The third part of RISD’s animation leadership triumvirate arrived in the late 1980s. Acclaimed animator Steve Subotnick met (and later married) Kravitz while studying at Calarts. Later, he started teaching at RISD. “I started as an administrator running their computers,” says Subotnick. “Then I started teaching part-time at RISD and the [School of the Museum of Fine Arts] in Boston.”
A deep artistic vocabulary
The RISD undergraduate program lasts four years. “There are graduate programs,” says Kravitz, “but not for animation. So a student studying animation at RISD will have the first foundation year and then spend three years in the FAV department. Students from all across the university, however, take animation classes, sometimes even the animation thesis class.”
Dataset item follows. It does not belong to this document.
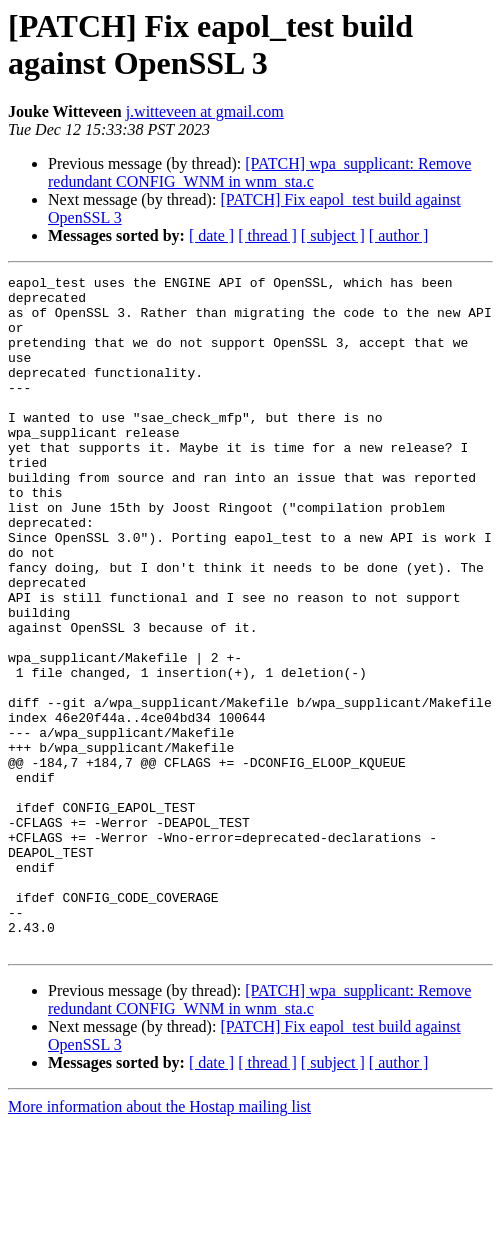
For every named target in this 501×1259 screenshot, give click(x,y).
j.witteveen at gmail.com (205, 111)
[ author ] (399, 235)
Where RISD Animation differs from other animation schools is through its encouragement of multidisciplinary study and the mandatory freshman foundation year. “No matter what you’re studying, everyone starts with the freshman foundation year, all doing the same drawing and design courses,” says Subotnick. “You don’t enter a department until the second year. You’re obligated to take whoever wants to come into the department. The students choose.”
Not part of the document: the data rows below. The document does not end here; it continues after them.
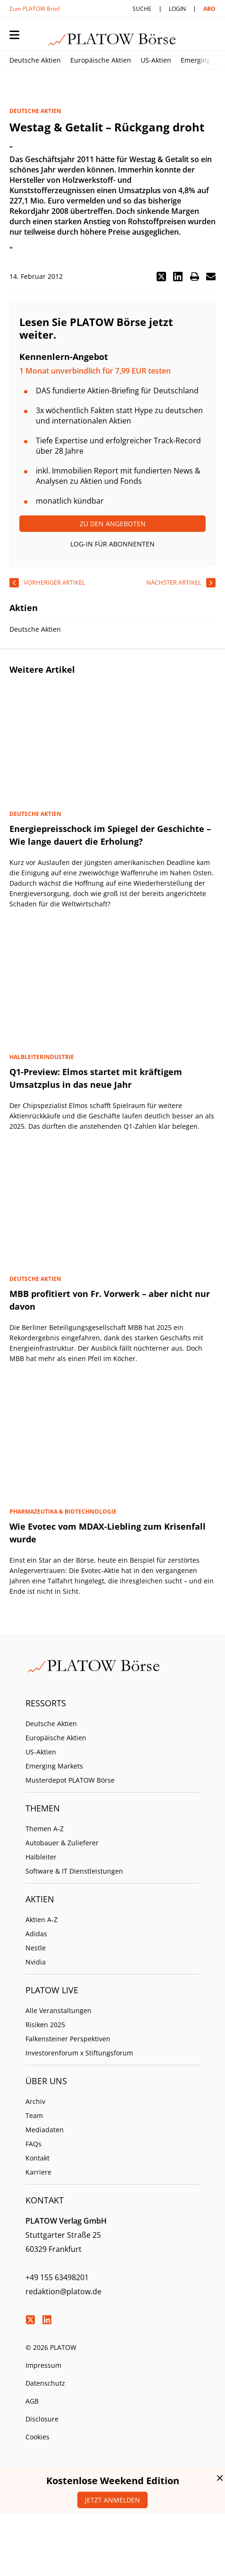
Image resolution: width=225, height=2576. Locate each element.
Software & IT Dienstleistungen (74, 1871)
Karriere (38, 2172)
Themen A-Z (44, 1828)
Because of this foundation year, students apply to RISD, not to FAV. They submit a portfolio of their own self-chosen work, essays, and visual solutions to assignments that vary each year.
“RISD also has liberal arts requirements,” says Kravitz. “The admissions committee does look at high-school grade point averages. The admissions committee is formed not only by admissions officers, but also by varying faculty members from across the college. The committee looks at many things in addition to, and more important than, technical skills [such as] original, creative approaches to problems, risk-taking, curiosity, genuine energetic interests, and thoughtful and original visual development. Simply put, the committee looks for unique voices.”
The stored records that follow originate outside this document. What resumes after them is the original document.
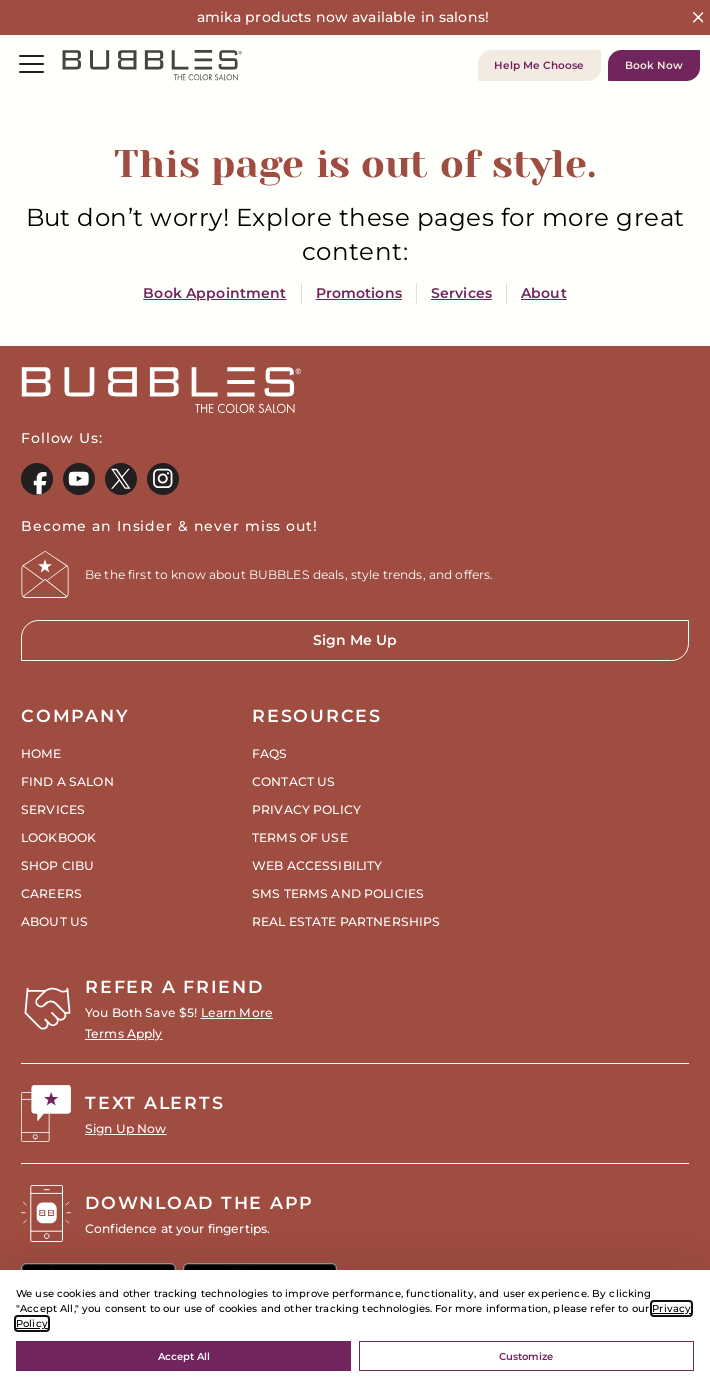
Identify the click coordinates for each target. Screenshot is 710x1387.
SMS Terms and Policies (338, 893)
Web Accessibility (317, 865)
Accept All (184, 1356)
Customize (526, 1356)
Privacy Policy (306, 809)
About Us (54, 921)
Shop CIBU (57, 865)
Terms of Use (300, 837)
Once in the animation program, students are required to study live-action filmmaking, video making, and animation. “When students explore animation they have a deep artistic vocabulary with which to work — their thinking is not insular,” Kravitz explains. “Animation itself is a relatively small set of courses. However, students bring inventive, energetic thinking and rich skillsets to it, thereby achieving excellent results. The classroom is an active laboratory and failure is seen as a necessary element of a successful journey.”
The student’s voice is central to the program’s success. “We try to have as little influence as possible,” adds Subotnick. “We do try to encourage experimentation and the idea that each one of them has a unique voice.” Subotnick believes the freshman foundation is a key part of this process. “It’s a rigorous program, an art boot camp for their minds. It makes them think about what they can do in new ways. They arrive with an idea about themselves, and by the end of the first year they’ve given that up and opened their mind to all sorts of possibilities.”